It all started with one big computer coming into existence. It changed everything – the way data was transferred, the way it was processed, and most importantly, the capability of machines. Slowly, more computers were built, but these were huge, super-expensive machines that were not for daily use. Finally, when personal computers were invented, common people too had access to computers and hardware like floppy-disks, hard-disks, and microprocessors. Everything progressed with time, computers became more and more powerful, but one problem remained unsolved – storage.

With the growth and increased usage of computers and hardware, high-end processing power and mass storage became a big issue. The internet-connected all the devices together, but data transmission and data processing still were unresolved because the number of users and the number of processes going on simultaneously were too huge for local databases to handle. Therefore, huge databases for data transmission and processing were constructed at particular locations. The data generated by computers and other devices would be transferred to these databases where processing could take place at high rates. The resulting data would then be transferred back to the device and displayed to the user.

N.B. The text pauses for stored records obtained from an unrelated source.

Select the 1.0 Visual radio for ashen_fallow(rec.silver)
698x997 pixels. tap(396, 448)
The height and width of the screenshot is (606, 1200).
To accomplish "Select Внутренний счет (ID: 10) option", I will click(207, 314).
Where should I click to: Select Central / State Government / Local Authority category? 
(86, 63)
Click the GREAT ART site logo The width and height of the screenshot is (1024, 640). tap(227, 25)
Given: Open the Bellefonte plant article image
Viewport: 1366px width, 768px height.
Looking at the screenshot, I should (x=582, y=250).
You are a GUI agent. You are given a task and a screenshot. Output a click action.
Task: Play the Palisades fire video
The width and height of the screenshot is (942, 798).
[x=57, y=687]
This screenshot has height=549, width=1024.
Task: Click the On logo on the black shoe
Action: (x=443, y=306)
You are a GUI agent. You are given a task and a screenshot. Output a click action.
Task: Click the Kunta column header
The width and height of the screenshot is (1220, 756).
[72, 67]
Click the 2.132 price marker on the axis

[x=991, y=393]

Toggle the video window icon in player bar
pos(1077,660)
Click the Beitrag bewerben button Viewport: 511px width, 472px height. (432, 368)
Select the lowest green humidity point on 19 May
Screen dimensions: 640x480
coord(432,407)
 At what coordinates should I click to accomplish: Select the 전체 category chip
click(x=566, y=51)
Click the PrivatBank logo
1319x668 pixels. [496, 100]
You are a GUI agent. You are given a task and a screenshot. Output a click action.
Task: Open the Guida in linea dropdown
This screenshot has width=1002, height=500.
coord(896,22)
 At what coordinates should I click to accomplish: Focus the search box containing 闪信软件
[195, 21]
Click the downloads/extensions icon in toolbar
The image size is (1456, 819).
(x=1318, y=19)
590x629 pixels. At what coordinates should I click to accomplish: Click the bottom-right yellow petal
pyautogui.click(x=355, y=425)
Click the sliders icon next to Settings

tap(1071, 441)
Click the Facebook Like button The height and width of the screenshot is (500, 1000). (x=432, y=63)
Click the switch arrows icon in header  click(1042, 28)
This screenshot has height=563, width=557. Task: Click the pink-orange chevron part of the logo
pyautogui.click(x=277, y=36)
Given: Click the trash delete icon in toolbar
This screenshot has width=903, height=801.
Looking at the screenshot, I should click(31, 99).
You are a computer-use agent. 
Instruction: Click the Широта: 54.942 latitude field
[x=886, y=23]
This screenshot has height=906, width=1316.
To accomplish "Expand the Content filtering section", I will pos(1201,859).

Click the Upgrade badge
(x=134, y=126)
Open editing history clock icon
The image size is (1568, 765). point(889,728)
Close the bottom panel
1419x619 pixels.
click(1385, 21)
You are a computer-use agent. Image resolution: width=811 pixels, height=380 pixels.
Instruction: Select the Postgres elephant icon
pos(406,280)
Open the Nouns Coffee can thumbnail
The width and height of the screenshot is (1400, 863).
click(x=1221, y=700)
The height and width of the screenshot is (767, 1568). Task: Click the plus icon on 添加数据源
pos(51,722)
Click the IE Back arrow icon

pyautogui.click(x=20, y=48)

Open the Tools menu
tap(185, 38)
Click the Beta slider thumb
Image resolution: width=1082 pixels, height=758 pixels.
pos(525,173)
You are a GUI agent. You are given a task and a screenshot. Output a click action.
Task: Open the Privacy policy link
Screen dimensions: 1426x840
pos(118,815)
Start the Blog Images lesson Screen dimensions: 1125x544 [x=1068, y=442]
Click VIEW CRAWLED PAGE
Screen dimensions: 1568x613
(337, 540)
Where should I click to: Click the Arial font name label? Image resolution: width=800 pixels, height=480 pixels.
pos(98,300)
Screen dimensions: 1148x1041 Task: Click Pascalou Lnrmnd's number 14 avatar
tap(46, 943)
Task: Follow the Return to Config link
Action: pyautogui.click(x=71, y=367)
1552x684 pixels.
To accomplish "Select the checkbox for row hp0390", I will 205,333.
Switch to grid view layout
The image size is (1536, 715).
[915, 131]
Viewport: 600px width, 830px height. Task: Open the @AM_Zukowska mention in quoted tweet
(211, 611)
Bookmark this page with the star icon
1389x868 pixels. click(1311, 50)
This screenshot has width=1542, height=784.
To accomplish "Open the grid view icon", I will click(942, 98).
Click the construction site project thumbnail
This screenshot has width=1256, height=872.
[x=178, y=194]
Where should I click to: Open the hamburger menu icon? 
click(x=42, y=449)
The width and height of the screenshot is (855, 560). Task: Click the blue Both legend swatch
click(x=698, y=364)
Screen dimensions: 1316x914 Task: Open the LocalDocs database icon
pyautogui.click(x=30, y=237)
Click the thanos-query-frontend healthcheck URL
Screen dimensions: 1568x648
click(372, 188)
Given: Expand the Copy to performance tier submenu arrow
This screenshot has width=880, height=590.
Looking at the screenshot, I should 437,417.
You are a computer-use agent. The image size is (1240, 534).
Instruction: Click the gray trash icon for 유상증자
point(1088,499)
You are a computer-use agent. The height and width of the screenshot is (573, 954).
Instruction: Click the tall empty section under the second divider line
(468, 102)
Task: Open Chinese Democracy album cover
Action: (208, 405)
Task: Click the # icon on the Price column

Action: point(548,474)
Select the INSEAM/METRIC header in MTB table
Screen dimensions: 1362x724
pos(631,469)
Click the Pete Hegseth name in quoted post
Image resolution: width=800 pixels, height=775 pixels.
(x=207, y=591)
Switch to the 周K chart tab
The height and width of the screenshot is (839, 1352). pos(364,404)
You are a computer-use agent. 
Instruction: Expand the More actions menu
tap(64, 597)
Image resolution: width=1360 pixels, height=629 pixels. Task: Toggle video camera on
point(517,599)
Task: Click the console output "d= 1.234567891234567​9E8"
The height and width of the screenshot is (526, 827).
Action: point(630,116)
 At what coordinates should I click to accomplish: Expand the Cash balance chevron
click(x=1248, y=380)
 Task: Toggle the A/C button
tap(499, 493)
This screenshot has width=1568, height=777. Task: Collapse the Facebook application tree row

The problem with this system was its bulky size and the fact that if the database goes down, the computers dependent on it would get stuck. This led to the development of cloud storage and the beginning of Cloud Computing. A cloud is basically a large mass of data over the internet which can be accessed remotely through any device connected to the internet. Cloud storage is immense and a lot faster than local databases. And now, with the introduction of 5G, cloud storage will give an even faster response. But, here lies the modern-day problems – there are just too many devices connected to the internet, that is, IoT devices and the cost of bandwidth is off the charts. To solve these problems, Edge Computing kicks in.

As the name signifies, the part of computing which involves the processing of data near the edge of the computing infrastructure, that is, near the device producing the data, is referred to as edge computing. To understand this concept properly, let’s take an example. Consider an online video meeting wherein every person is sharing their live video. Now, as the number of people increases, the video quality displayed to each person decreases, and the bandwidth cost for the software host increases. This happens because every bit of data needs to be either transferred to the database or uploaded to the cloud. To prevent this from happening, edge devices have been introduced. These devices are basically local processing units near the source code providing device, that is, the user’s system.

Edge devices create an edge-gateway which is like a virtual semi-permeable membrane. The local device transfers its data to an edge device and the edge device processes that data. Then, it transfers only the required data to the database or the cloud and returns the processed data back to the user. With every user having their own local edge devices, the speed to the transmission of processing increases significantly and the overall bandwidth cost decreases as well. Hence, the major problems are tackled efficiently.

As of 2020, the trending buzzwords are 5G, IoT, AI, Quantum Computing, and Edge Computing. Computers are advancing and so are we. And now, with the introduction of edge computing, we have leaned one step closer to achieving the impossible!